__DATOS PROPORCIONADOS__.
========================================

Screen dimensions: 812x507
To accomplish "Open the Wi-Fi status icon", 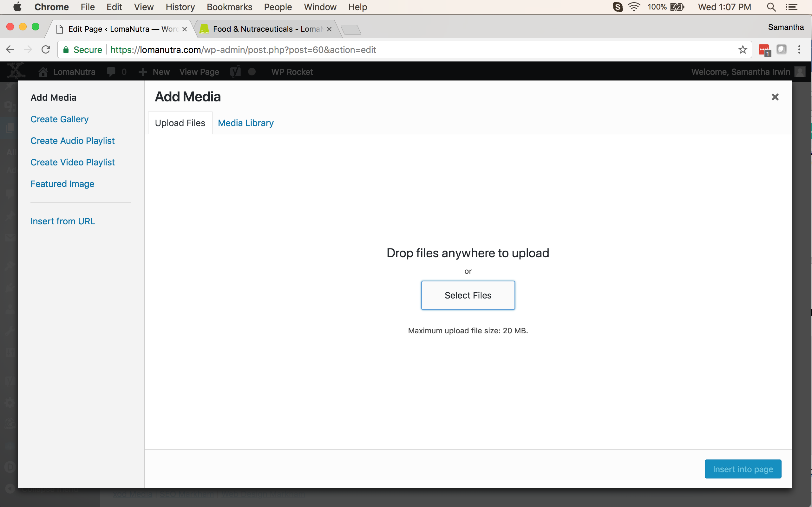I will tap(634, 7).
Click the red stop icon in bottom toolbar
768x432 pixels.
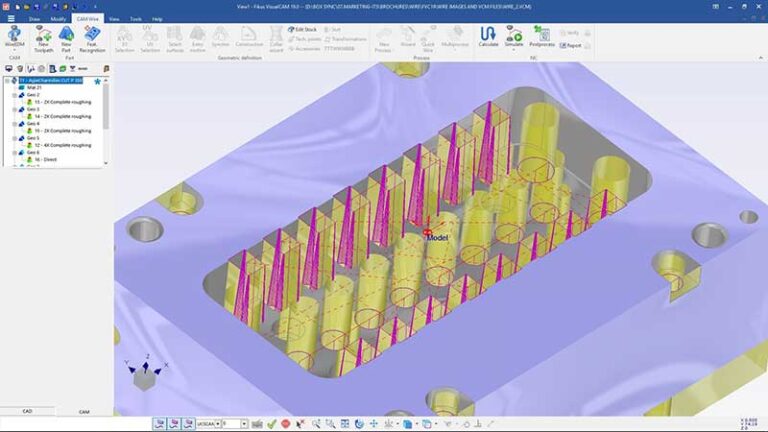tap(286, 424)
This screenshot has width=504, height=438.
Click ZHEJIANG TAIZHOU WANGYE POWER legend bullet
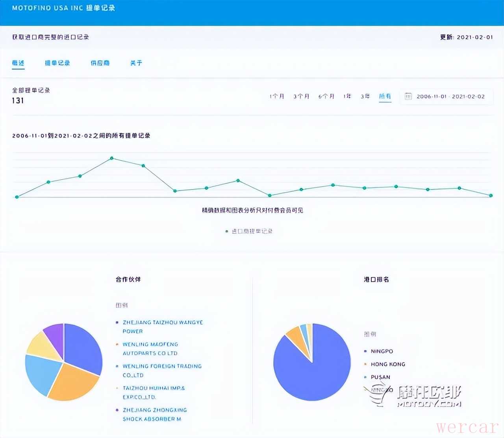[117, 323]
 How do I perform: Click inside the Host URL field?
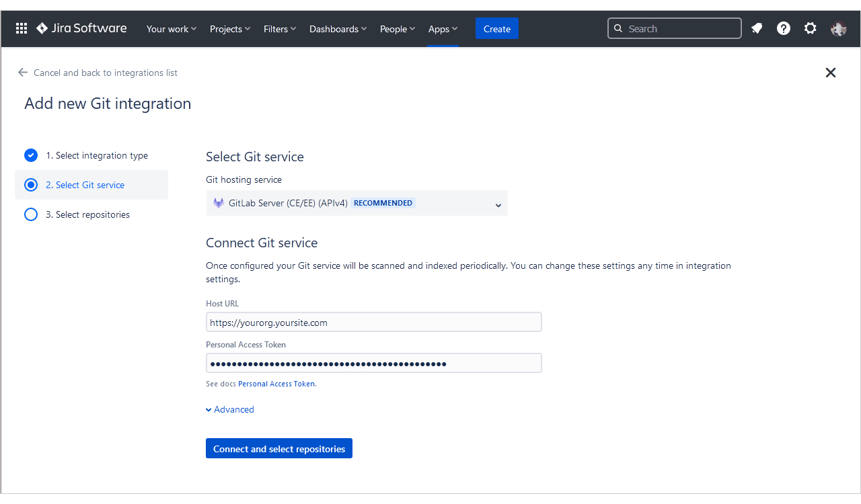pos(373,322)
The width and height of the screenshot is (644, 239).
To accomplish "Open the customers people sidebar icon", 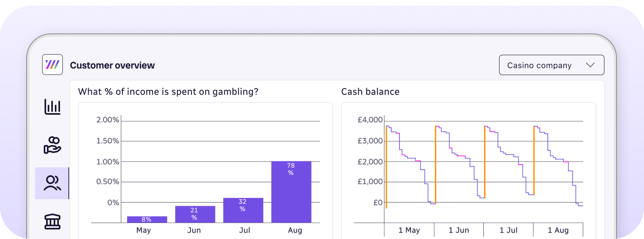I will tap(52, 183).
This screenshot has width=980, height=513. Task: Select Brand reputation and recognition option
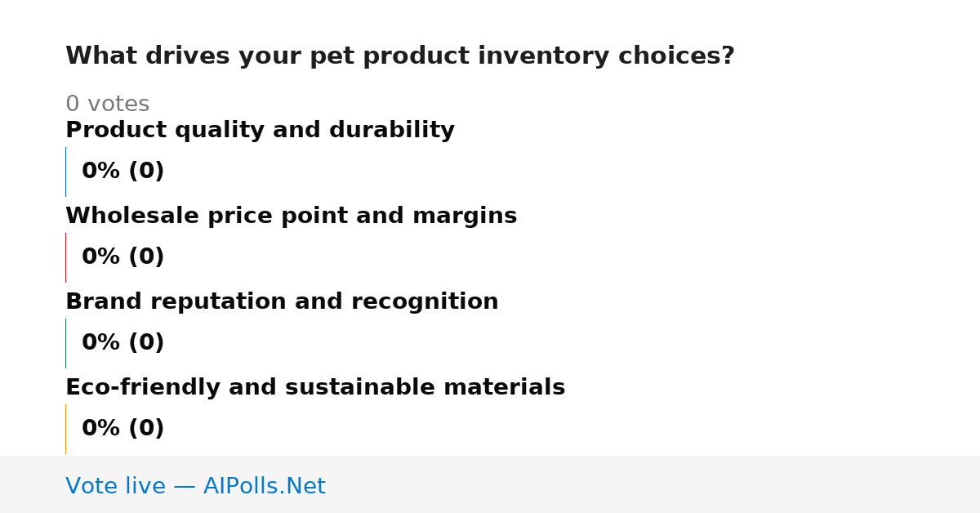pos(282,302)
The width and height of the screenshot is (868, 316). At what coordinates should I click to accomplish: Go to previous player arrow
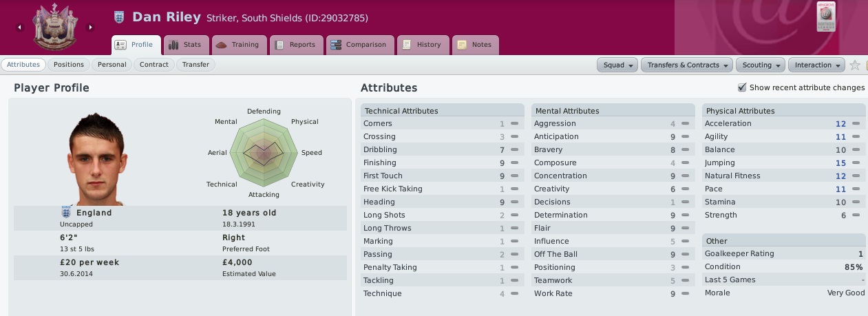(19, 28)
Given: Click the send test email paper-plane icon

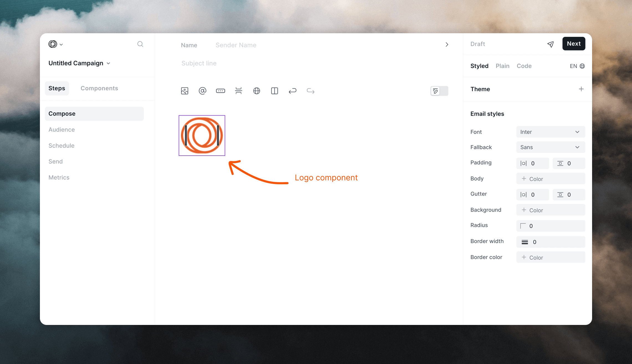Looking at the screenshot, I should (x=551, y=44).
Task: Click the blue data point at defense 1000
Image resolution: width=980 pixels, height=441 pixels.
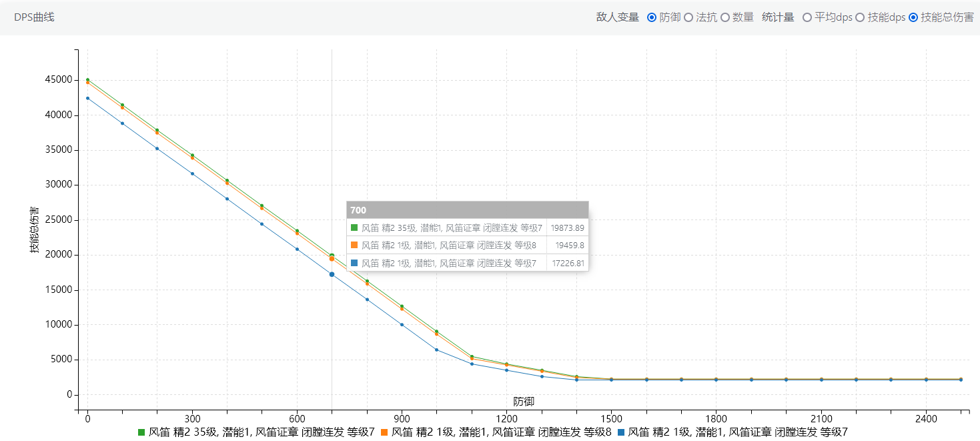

========================================

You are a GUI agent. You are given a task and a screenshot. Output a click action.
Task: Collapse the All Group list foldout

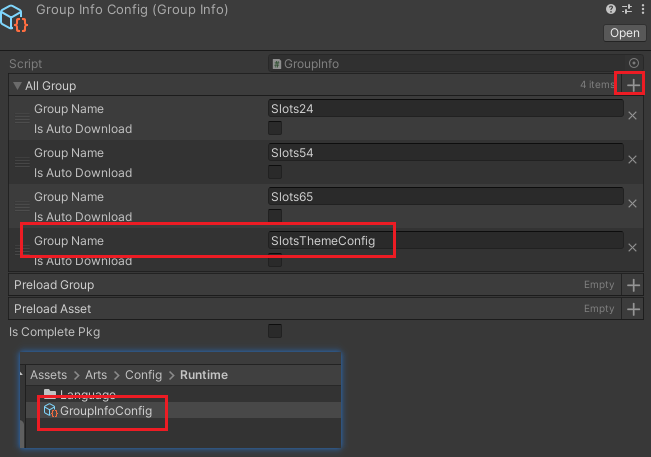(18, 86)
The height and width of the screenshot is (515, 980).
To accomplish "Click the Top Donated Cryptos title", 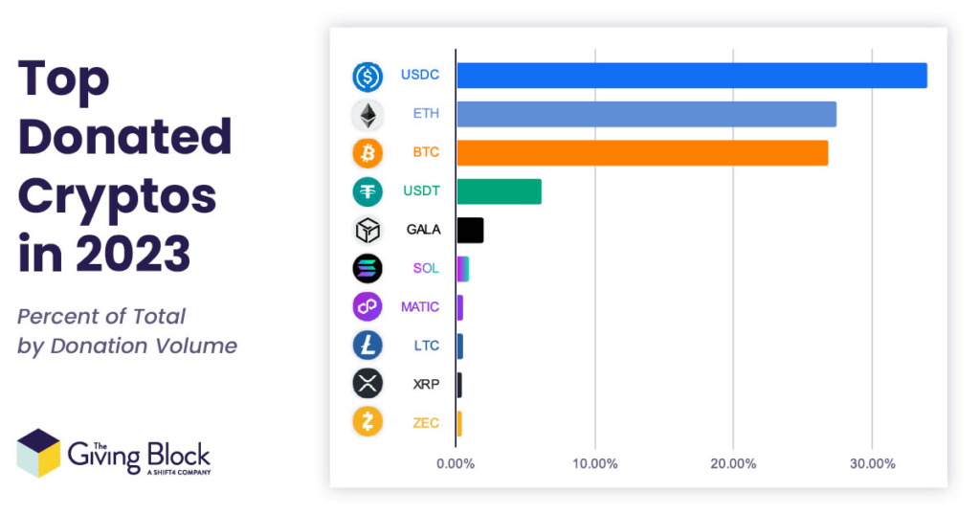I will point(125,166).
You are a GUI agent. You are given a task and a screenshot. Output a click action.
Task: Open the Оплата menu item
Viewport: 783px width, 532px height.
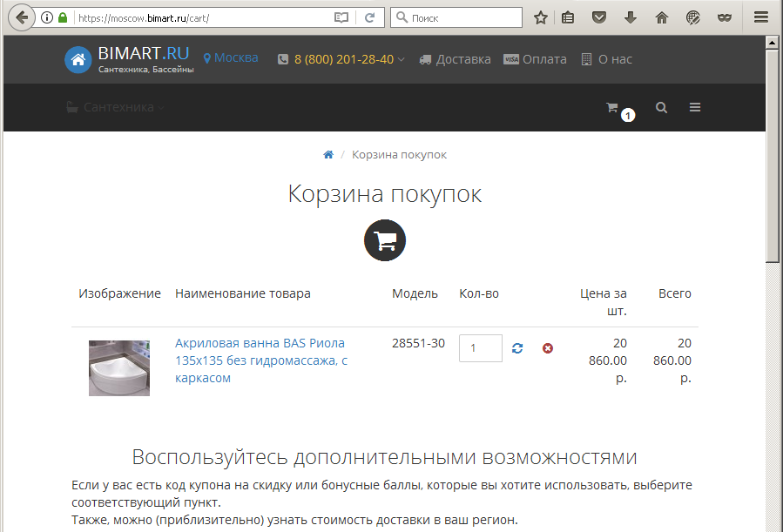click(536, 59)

========================================

__TAREA A REALIZAR__. Extrae de los ítems cada línea que contenga la palabra "height". Ten en cuenta las mayúsculas y minúsculas.

__RESPUESTA COMPLETA__.
This screenshot has width=504, height=438.
The width and height of the screenshot is (644, 239).
This screenshot has width=980, height=513. Task: Select Brand reputation and recognition option
The width and height of the screenshot is (868, 316). At what coordinates should I click to accomplish: Go to previous player arrow
Image resolution: width=980 pixels, height=441 pixels.
The height and width of the screenshot is (515, 980).
Viewport: 783px width, 532px height.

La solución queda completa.